For a few weeks, his helplessness and the looks of pity from his workers got him into a funk but his inherent resilience soon kicked in. "I told myself I was not going to let it beat me. If I died doing what I like, so be it, but I was not going to give up."
He has, he says, always found it therapeutic working with plants and he turned to them again for rehabilitation. "I moved pots, I started with small actions, and I designed my own exercise equipment. With time, I started regaining strength," he says.

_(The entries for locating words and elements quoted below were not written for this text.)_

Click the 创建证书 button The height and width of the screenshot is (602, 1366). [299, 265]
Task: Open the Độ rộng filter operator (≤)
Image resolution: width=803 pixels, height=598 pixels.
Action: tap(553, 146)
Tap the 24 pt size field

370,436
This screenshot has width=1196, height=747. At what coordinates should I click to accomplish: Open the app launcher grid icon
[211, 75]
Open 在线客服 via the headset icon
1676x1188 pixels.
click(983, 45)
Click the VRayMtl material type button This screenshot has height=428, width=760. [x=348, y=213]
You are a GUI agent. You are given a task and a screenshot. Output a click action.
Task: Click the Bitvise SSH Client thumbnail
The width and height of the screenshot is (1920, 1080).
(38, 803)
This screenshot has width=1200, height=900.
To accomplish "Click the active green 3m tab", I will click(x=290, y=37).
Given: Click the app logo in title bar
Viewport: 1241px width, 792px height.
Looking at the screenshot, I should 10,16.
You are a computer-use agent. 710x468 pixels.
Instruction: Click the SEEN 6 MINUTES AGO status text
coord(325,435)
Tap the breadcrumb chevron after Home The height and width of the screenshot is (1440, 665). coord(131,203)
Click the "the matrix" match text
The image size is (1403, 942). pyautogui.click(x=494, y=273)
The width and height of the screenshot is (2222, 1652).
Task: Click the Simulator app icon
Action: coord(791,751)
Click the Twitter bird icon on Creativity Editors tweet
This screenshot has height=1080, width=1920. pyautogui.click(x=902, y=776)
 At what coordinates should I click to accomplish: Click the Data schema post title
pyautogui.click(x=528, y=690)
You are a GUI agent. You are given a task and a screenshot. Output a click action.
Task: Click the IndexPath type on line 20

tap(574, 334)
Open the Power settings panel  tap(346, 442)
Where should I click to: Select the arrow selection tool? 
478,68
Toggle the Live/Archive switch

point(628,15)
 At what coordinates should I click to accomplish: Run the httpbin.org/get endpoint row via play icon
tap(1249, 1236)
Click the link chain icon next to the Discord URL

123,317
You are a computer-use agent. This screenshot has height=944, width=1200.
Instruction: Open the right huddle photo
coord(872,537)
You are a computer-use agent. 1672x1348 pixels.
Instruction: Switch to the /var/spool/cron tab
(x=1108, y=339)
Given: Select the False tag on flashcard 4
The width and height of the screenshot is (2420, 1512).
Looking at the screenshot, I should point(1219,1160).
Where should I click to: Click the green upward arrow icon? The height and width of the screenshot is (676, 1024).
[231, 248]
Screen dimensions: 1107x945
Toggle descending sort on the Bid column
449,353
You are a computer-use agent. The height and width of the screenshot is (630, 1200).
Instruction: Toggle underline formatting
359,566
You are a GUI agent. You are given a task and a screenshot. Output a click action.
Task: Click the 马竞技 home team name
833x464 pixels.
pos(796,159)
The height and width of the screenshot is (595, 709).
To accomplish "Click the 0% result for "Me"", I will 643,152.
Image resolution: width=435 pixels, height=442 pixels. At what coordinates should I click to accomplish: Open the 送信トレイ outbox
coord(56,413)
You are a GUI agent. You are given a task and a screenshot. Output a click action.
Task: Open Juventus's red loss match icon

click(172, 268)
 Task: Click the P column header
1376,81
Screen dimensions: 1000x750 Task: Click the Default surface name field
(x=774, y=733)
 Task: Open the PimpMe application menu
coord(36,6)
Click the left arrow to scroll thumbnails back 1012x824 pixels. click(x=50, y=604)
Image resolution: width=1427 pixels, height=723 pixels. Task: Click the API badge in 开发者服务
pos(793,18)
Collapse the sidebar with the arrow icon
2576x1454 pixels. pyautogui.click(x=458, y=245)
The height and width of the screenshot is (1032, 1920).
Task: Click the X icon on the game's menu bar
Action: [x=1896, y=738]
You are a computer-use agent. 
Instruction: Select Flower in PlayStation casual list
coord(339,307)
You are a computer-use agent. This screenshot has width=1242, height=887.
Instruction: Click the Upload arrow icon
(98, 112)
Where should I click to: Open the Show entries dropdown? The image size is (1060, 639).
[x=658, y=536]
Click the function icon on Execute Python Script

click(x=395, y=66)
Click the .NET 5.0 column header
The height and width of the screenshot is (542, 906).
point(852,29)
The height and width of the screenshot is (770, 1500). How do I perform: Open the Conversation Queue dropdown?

He also took the opportunity during this period to refine ideas for vertical green walls and urban farming systems. By 2013, the business was in good shape.
"Our products were doing well, I started hiring designers and engineers, and we landed big projects like Shaw Centre, The Heeren, Mediacorp and Changi General Hospital," says Mr Veera, adding that clients from Malaysia, the Philippines and the region also started knocking on his door. Today, Greenology has a staff of 40, and an annual turnover of about $2.8 million.
Mr Harrison says that despite his success, his pal never forgot to give back. "He's very good with people and because he had such a lucky break, he's always willing to give someone a chance."
Besides hiring ex-offenders, Mr Veera also opens up Greenology several times a week to a group of dementia patients and children with special needs.
"The value of gardening is proven; it changes people's lives. It makes them calmer, and a lot less stressed."
Friends, he says, have laughed at him and called him Santa Claus.
"I came from nothing. So if I make something, it's only right that I should give and pay it forward."